I found this video a few days ago. It will really help folks with picking the correct mouth call. Many of us just pick one off the shelf almost at random, because our buddy swears by it, or an add tells us its a great caller. However, if you watch this video and pick your call the way the fella describes... You will be better off.


----------



## sneakygroundbuzzard (Nov 1, 2012)

great video

thanks for posting it

i must be a center air flow person

as i do my best with a ghost cut call

but am finding it real hard to find that cut on the shelves in the stores this year


----------



## Rick Howard (Feb 25, 2012)

I think you are in the small group, sneaky hence why you see less of them on the shelf.

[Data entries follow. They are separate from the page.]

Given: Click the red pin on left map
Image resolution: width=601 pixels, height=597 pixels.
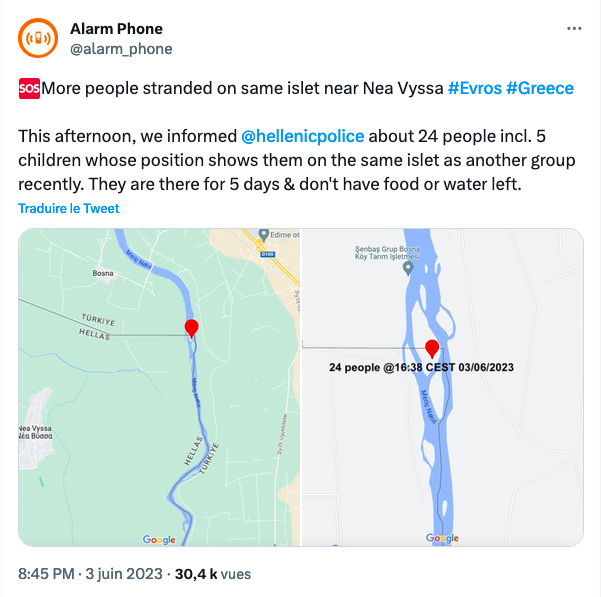Looking at the screenshot, I should (192, 327).
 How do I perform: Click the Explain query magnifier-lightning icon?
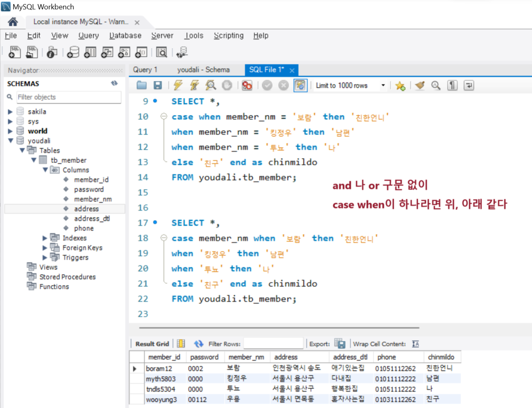pos(211,85)
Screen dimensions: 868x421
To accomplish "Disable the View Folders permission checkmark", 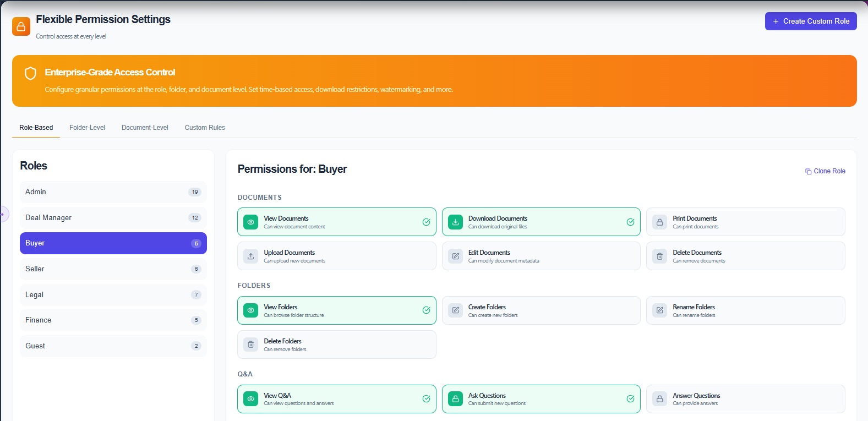I will click(x=426, y=310).
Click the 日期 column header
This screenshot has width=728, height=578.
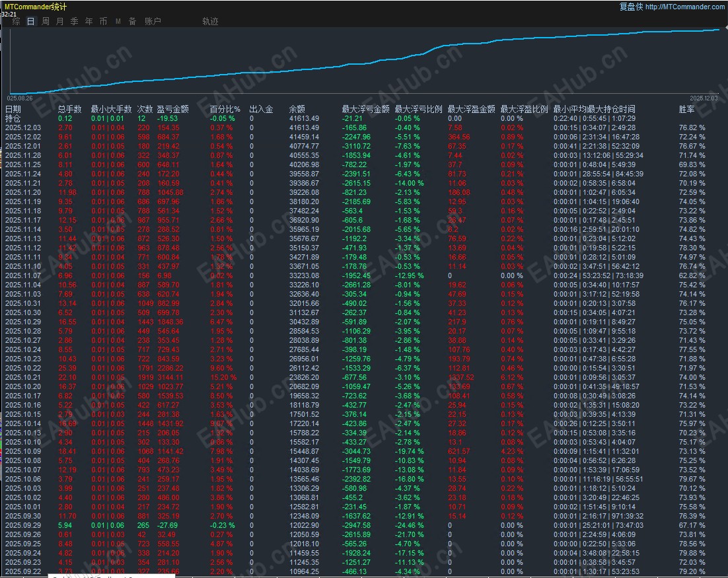pyautogui.click(x=13, y=109)
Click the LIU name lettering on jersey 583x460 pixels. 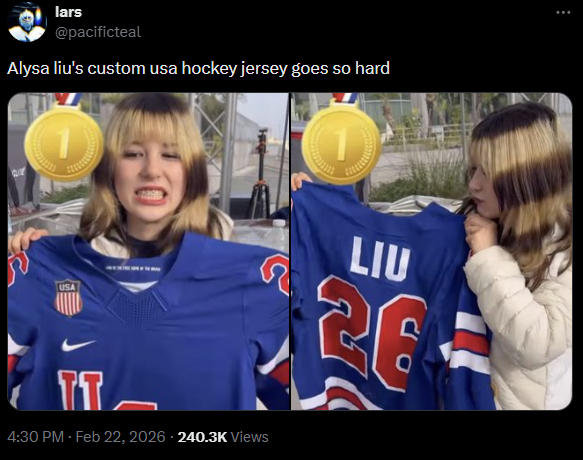tap(380, 258)
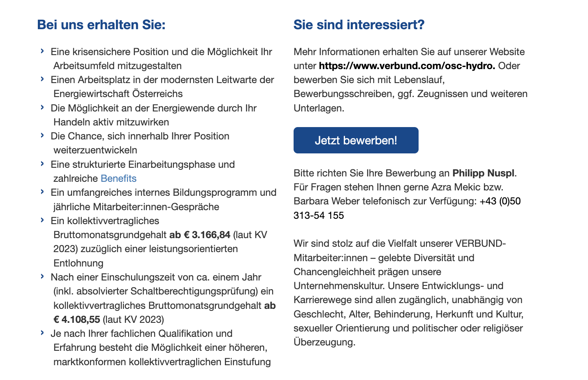Image resolution: width=588 pixels, height=380 pixels.
Task: Open the Benefits link
Action: pyautogui.click(x=118, y=178)
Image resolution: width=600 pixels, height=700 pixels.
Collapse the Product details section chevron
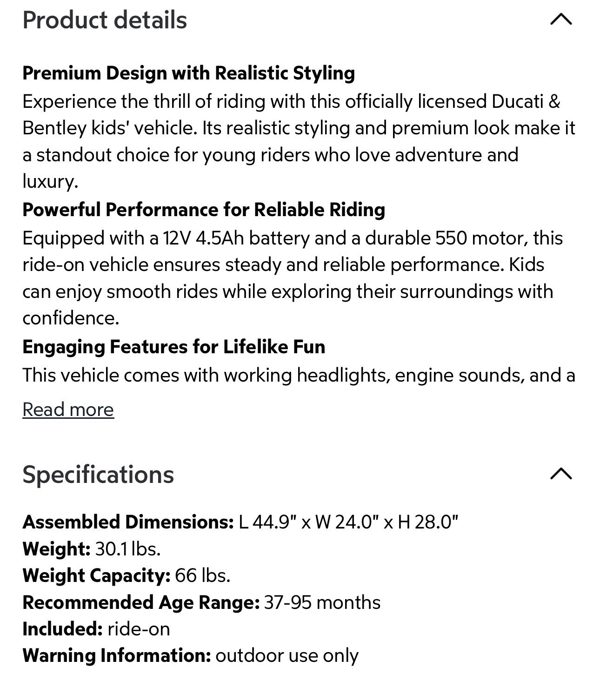561,20
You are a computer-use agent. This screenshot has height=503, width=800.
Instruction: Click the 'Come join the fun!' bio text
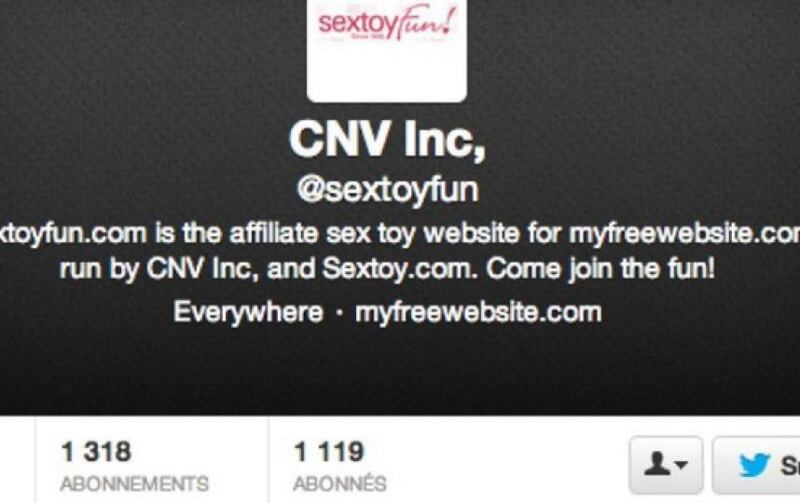[601, 269]
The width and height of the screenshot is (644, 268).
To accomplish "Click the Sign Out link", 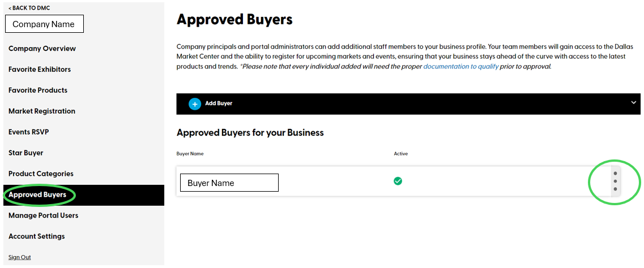I will pyautogui.click(x=20, y=257).
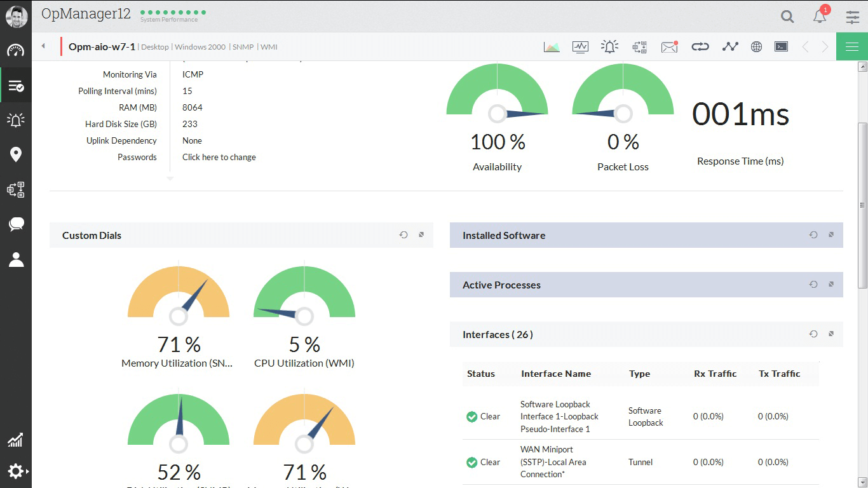Open the monitor with waveform icon
868x488 pixels.
[x=580, y=47]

If your in need, there is lots of ghost cut calls online. Woodhaven calls makes several models with a ghost cut. They have one on sale via their website. I just ordered one actually lol.


----------



## sneakygroundbuzzard (Nov 1, 2012)

Rick, thanks for the info

thats the brand i have used in the past,but i forgot what it was

as i had used the same mouth call for several years

with proper care they will last for more than one season

my last one lasted for about 5 years,thats spring and fall seasons

not to mention weeks of practice before season

i will have to order me a couple more of them now


----------



## Ruger (Jan 22, 2011)

Great video and info.


----------



## prairiewolf (Feb 19, 2012)

Great video Rick !!


----------



## Rick Howard (Feb 25, 2012)

Glad you guys like it. Hopefully it helps folks.


----------



## Bait washer (Feb 26, 2013)

Thanks for posting it Rick. Never to old to learn


----------



## Rick Howard (Feb 25, 2012)

I believe a guy could learn to use any call but this could make things easier and solve some of the struggling.


----------